BM: Mais il y a deux ans, en parlant de ‘Unrepentant’, tu me disais que tu ne pouvais pas imaginer faire quelque chose de mieux après cet album.
CR: (rires) Oui, c’est ce que je pensais, c’est vrai, mais je crois aujourd’hui que ce dernier album que je viens de faire est bien le meilleur. Mais peut-être que ce sera toujours comme ça, tu sais: chaque fois que je vais sortir un nouvel album, il sera pour moi le meilleur. (rires)
 
BM: Et toi, tu es toujours ‘unrepentant’?
CR: Si par ‘unrepentant’ on se demande si j’ai des regrets, oui, bien sûr que j’en ai, mais ce que je veux surtout dire par ‘unrepentant’ c’est  que je n’ai pas changé dans ma façon de voir les choses. Je crois toujours aux mêmes choses et je me dis que si les gens avaient continué à croire à la liberté et aux valeurs fondamentales de notre société, nous ne serions pas où nous en sommes actuellement. Ce que je veux dire, c’est que ma génération a été détruite par ces gens soi-disant bien-pensants. Et le pire, c’est que pour se faire pardonner aujourd’hui leurs erreurs, les gens se mettent aujourd’hui à dire ou à croire des choses complètement débiles, comme ‘embrasse les arbres’, et cela me rend triste de voir toute une génération, la mienne, réduite à rien, et que l’on fait passer pour des idiots parce qu’on voulait faire autre chose de cette société où nous vivons. Alors oui, je suis impénitent parce que je crois toujours aux mêmes idéaux, même si j’ai pris des coups. Je résiste, et je résisterai toujours.
 
BM: Tu es très connu en France, mais très peu en Angleterre. Comment tu expliques cela?
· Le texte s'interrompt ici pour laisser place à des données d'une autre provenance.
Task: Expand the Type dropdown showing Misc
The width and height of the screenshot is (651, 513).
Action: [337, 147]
CR: En fait, j’y suis allé en 1993-94 mais ils étaient en plein dans la techno et ma musique ne les intéressait pas vraiment, mais bon, j’espère y remédier car j’aimerais bien y retourner.
 
BM: Avec ton dernier album, ‘Dawg eat Dawg’?
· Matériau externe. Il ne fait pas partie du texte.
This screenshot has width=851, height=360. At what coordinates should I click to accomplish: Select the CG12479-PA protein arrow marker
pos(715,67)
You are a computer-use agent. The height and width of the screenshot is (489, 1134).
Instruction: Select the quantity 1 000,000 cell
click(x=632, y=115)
CR: Oui, parce que je pense qu’actuellement le public anglais est revenu à une autre musique, plus proche de celles des grands groupes de rock anglais, et qui colle bien au son de mon dernier album.

 
BM: Un son et des chansons qui rappellent furieusement ton premier album, ‘Crack in Time’.
CR: Yeah… Je suis très heureux que tu l’aies senti, et que tu me le dises. Ca me touche beaucoup que tu l’aies remarqué parce que c’est vrai que pour faire cet album je suis reparti de ce que j’étais au début, pour enregistrer ‘Crack in Time’. Je suis revenu à ce que j’étais, musicalement, parce que c’était ce dont j’avais besoin. Et ce sont ces deux années passées qui m’ont conforté dans cette démarche. Il fallait que je revienne à ce que je jouais, au début.
 
BM: Mais tu ne penses pas que les gens risquent de te dire qu’après ‘Unrepentant’…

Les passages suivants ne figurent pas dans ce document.